On July 24, 2024, American Clinical Solutions (“ACS”) filed a notice of data breach with the U.S. Department of Health and Human Services Office for Civil Rights after discovering that an unauthorized party was able to access confidential information in the company’s possession. ACS explains that as a result of the incident, the unauthorized gained access to sensitive information belonging to an estimated 300,000 consumers. This is a notable decrease from previous estimates, which were in the 400k range. Upon completing its investigation, ACS will likely begin sending out data breach notification letters to all individuals whose information was affected by the recent data security incident.
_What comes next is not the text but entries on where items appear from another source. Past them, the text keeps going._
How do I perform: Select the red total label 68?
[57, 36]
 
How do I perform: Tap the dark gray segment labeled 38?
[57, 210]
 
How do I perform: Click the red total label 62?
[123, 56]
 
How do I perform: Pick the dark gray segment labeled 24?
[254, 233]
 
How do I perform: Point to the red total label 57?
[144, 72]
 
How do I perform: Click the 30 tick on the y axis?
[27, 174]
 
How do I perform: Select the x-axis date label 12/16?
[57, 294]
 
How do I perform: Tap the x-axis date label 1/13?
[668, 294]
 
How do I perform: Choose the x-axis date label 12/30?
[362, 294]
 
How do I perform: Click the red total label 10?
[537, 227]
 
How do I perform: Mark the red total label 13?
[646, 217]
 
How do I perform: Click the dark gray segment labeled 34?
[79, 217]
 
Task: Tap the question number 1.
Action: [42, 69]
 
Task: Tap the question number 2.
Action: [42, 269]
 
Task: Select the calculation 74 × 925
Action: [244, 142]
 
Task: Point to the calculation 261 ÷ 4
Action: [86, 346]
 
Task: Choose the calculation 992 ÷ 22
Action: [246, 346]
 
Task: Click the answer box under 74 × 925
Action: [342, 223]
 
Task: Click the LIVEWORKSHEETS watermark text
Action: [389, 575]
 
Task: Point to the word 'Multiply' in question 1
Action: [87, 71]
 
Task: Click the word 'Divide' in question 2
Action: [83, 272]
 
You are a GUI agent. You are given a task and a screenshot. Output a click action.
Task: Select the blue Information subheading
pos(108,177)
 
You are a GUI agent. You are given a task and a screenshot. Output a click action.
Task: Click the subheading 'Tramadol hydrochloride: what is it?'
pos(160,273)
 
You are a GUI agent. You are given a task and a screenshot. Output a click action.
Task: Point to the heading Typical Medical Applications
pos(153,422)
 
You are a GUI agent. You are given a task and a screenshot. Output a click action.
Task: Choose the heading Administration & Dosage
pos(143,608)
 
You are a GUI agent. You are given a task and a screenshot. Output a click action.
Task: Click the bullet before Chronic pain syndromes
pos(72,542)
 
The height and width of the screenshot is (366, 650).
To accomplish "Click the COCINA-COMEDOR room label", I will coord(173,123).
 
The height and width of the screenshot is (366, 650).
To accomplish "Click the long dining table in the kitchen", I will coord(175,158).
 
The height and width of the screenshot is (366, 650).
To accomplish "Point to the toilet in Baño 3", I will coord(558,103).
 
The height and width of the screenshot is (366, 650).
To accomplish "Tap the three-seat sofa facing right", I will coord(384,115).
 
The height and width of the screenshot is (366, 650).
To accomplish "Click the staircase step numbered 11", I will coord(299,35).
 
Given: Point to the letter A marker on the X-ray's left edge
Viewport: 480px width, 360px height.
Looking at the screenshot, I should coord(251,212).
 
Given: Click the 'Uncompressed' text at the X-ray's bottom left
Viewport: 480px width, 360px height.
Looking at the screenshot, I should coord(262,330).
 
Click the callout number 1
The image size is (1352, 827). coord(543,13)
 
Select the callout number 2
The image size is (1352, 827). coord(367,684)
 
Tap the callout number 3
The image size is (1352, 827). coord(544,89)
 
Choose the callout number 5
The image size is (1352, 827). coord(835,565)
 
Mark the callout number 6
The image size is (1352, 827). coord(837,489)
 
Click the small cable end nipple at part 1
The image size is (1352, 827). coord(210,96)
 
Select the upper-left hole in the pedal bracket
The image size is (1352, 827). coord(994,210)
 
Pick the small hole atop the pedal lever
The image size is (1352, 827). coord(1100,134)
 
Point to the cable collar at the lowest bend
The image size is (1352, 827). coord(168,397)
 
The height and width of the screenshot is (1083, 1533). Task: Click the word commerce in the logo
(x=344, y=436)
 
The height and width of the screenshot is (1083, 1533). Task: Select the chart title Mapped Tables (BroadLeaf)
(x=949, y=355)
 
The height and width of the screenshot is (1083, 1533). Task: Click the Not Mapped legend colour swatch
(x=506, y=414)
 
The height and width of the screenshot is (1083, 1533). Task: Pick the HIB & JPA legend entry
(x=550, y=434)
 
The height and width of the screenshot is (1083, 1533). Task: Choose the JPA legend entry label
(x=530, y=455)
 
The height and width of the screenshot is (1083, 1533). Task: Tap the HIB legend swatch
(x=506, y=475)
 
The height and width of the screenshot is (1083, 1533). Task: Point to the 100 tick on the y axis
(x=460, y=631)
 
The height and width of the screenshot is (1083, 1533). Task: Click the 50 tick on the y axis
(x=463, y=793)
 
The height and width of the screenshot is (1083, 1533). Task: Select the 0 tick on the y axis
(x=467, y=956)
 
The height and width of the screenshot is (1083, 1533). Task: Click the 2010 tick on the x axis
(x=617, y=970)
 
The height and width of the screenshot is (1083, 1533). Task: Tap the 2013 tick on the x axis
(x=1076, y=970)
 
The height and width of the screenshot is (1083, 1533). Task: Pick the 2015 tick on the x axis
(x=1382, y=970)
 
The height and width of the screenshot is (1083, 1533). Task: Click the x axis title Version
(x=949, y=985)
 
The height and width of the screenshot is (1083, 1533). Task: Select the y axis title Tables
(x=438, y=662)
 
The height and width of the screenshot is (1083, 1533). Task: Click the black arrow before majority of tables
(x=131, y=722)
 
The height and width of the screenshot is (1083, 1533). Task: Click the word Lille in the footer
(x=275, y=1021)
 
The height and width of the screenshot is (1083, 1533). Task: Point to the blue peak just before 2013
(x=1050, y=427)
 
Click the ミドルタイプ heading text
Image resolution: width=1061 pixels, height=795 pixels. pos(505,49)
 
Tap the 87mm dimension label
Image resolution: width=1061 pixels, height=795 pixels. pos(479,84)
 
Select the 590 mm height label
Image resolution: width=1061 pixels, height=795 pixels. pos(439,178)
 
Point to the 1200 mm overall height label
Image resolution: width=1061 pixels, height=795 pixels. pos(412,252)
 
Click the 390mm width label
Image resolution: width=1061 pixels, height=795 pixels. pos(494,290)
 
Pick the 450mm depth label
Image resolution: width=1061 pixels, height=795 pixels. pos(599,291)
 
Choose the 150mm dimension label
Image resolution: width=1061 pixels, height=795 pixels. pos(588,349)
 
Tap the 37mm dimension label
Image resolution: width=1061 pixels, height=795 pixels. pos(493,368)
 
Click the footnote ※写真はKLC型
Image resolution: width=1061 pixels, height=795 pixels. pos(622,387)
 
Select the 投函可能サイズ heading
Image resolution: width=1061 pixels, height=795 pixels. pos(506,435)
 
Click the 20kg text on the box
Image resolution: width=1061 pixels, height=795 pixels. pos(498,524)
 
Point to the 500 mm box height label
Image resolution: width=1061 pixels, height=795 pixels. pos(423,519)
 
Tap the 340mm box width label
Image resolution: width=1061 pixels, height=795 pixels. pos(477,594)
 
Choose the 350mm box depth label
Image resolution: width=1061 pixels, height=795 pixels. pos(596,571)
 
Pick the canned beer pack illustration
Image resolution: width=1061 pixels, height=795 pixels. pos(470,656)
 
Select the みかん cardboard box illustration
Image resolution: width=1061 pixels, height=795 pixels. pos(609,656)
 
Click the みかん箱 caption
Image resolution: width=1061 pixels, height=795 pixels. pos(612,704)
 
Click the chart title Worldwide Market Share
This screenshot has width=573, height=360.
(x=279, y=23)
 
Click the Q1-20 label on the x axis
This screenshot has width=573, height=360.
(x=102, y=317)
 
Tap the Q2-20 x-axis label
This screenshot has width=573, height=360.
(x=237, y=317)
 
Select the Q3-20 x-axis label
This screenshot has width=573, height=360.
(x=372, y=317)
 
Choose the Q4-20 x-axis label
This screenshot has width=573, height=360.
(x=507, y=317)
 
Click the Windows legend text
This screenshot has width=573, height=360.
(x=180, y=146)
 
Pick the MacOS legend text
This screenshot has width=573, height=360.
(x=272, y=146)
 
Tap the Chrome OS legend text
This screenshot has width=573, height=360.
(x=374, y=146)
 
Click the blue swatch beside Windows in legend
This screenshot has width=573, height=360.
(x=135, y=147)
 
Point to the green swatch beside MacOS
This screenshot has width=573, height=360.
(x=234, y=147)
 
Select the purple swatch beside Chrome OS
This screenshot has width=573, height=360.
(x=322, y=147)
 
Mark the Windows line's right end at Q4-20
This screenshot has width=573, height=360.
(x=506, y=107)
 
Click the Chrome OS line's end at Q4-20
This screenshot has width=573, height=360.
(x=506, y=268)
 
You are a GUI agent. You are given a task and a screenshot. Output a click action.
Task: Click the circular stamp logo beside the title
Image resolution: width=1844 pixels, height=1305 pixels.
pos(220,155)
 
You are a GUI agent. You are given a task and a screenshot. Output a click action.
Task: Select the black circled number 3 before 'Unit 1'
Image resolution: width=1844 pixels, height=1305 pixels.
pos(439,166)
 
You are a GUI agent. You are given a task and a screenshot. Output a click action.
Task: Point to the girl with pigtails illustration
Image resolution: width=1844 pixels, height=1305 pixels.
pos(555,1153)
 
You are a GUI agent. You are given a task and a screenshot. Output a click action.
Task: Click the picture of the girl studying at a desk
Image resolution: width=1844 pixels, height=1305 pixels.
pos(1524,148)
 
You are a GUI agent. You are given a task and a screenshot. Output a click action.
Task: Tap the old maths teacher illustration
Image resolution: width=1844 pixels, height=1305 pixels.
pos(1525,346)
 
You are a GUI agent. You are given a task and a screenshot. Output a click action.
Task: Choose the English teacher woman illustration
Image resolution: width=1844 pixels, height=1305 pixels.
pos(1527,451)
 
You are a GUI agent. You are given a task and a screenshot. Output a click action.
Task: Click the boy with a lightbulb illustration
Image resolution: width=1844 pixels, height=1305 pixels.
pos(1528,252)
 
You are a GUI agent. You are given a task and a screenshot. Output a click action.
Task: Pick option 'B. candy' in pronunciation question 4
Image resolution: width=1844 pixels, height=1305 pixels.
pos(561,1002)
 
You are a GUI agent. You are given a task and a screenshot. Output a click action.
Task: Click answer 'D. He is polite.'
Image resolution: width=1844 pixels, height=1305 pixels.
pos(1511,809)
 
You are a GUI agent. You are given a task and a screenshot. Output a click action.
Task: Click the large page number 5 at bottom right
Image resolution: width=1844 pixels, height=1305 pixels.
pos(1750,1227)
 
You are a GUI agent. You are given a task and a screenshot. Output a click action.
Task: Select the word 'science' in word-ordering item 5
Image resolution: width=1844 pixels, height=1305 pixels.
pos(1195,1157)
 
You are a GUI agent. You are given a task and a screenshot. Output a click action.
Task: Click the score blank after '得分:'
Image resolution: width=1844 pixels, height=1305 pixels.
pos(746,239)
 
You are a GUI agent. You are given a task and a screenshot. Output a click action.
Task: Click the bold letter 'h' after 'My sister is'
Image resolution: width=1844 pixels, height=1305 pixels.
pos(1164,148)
If you receive a data breach notification from American Clinical Solutions, it is essential you understand what is at risk and what you can do about it. A data breach lawyer can help you learn more about how to protect yourself from becoming a victim of fraud or identity theft, as well as discuss your legal options following the American Clinical Solutions data breach. For more information, please see our recent piece on the topic here.

What Caused the American Clinical Solutions Data Breach?

The American Clinical Solutions data breach was only recently announced, and more information is expected in the near future. For now, ACS’s filing with the U.S. Department of Health and Human Services Office for Civil Rights provides only very little information on what led up to the breach. However, various news sources have also covered the incident.

According to these sources, back in May 2024, ACS was added to the “victim list” of a notorious hacker group. At the time, hackers claimed to have exfiltrated the medical records of more than 400,000 patients who had testing performed at ACS facilities.

As is common in ransomware attacks, the hackers gave ACS a few days (until May 25, 2025) to pay the ransom before leaking the files to the dark web. It remains unknown whether ACS paid the demanded ransom; however, several months later, the company reported the data breach to the U.S. Department of Health and Human Services Office for Civil Rights, estimating that 300,000 people were affected.

On July 24, 2024, American Clinical Solutions filed its notice with the HHS-OCR. Typically, this is around the time that companies send out data breach letters to those who were affected by the incident. However, the timeline of the ACS data breach may be different. Regardless, once they arrive, these letters should provide victims with a list of what information belonging to them was compromised.

More Information About American Clinical Solutions

Founded in 2008, American Clinical Solutions, LLC is a healthcare services company based in Sun City, Florida. ACS provides a wide range of testing services for both prescription and illicit narcotics. ACS conducts urine testing as well as oral fluid testing and can create customizable testing options based on the needs of its clients. American Clinical Solutions employs more than 125 people and generates approximately $20 million in annual revenue.